Tegucigalpa — En una noche cargada de historia y emociones en el Estadio Nacional de Tegucigalpa, Olimpia volvió a hacer lo que mejor sabe: ganar. Con un triunfo ajustado pero contundente, los albos se proclamaron campeones del Torneo Apertura 2026 y alcanzaron su copa número 40, un registro que amplía aún más su dominio en el fútbol hondureño.

El gol que inclinó la balanza llegó en el segundo tiempo, cuando José Mario Pinto aprovechó un espacio en la defensa verdolaga para marcar el tanto que desató la euforia en un estadio a reventar.
Fue una definición precisa, en el momento justo, que terminó por decidir una final que se mantuvo abierta hasta el último suspiro.
La serie había quedado servida desde el partido de ida en San Pedro Sula, donde Olimpia y Marathón empataron 2-2, un resultado que dejó al conjunto capitalino con la ventaja emocional y estratégica de cerrar en casa.
Marathón, que no pudo imponer condiciones como local, llegó a Tegucigalpa obligado a resistir y a golpear en el momento oportuno, algo que nunca terminó de concretar.

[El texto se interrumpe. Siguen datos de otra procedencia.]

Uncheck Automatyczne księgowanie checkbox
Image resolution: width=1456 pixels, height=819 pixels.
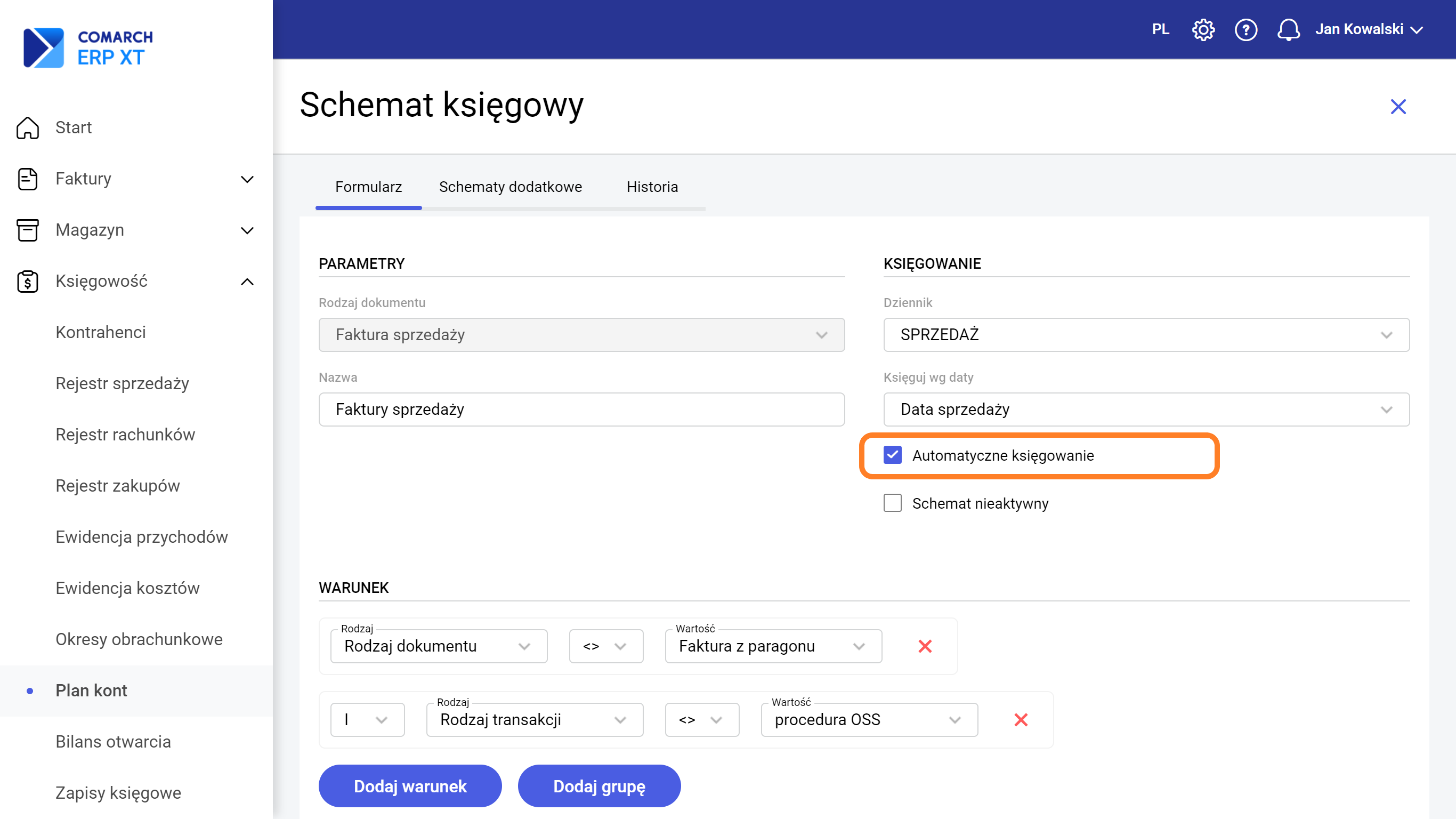pos(893,455)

En la capital, Olimpia impuso su ritmo desde el arranque. Con mayor control del balón y mejor lectura del partido, los merengues neutralizaron a un Marathón que lució lejos del fútbol intenso y ordenado que lo caracterizó durante las vueltas regulares del torneo.
Aun así, el duelo nunca perdió tensión: los últimos minutos fueron de ida y vuelta, con llegadas claras en ambas áreas y la sensación constante de que cualquier error podía cambiar la historia.
Pero Olimpia resistió, administró la ventaja y volvió a celebrar frente a su gente. El pitazo final no solo confirmó un campeonato más, sino también una verdad que se repite temporada tras temporada: Olimpia sigue siendo el equipo más ganador del balompié catracho.
Con esta nueva estrella en el escudo, el club blanco amplía su hegemonía y escribe otro capítulo en su extensa historia de éxitos, mientras Marathón se queda con el subcampeonato y la tarea pendiente de volver a competir al más alto nivel en las finales hondureñas.